Ask HN: Affordable 3-6 GB mobile internet for a week in France? - NKCSS
I&#x27;m on holiday there but will need a lot of mobile data; is there an affordable way to get 3-6 GB of mobile data in France? My t-mobile will cost €25&#x2F;Gb
======
jmnicolas
I found these (for the record GO means GB in French) :

\- "NRJ Mobile Woot 2h + 3 Go" for 12.99€ (2h voice)

\- "NRJ Mobile Pocket 5 Go" for 14.99€ (but no voice included)

\- "Bouygues Telecom Nomad 10 Go" for 16.99€ (no voice included)

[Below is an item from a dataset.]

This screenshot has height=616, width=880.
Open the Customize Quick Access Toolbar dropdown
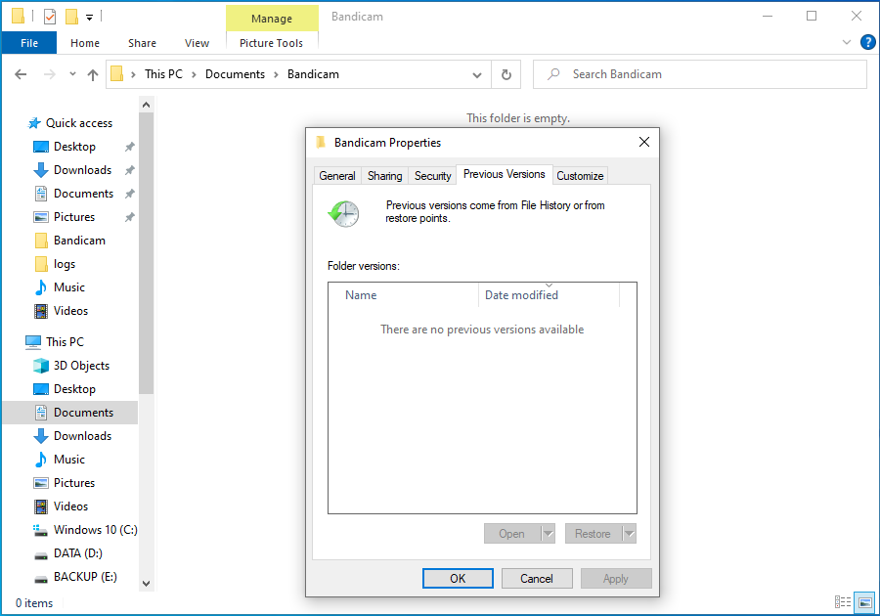(x=89, y=17)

\- "Free Mobile" 19.99€ 50 GB data, unlimited voice

I think you can only register online for NRJ Mobile. You will find Bouygues
Telecom shops in any sizeable town (this is why I included them). Free is
interesting for a few euros more you have unlimited voice and 50 GB data but
I'm not sure if they are practical for just a week, you'll have to see if it's
easy to unsubscribe.

They're all fair use. The fair use close mean that after you reach your quota
they will throttle your data but you'll still be able to use it albeit more
slowly.

Source :
[http://www.touslesforfaits.fr/?BudgetUtilMin=0&BudgetUtilMax...](http://www.touslesforfaits.fr/?BudgetUtilMin=0&BudgetUtilMax=180&CommUtilMin=0&CommUtilMax=600&DataUtilMin=3000&DataUtilMax=20000&sansenga=true&BudgetMin=0&BudgetMax=180&DataMin=0&DataMax=20000&CommunicationMin=0&CommunicationMax=600&FairUseMin=0&FairUseMax=50000&prixparmois=1&nbparpage=20&order=tarif&way=asc&page=1)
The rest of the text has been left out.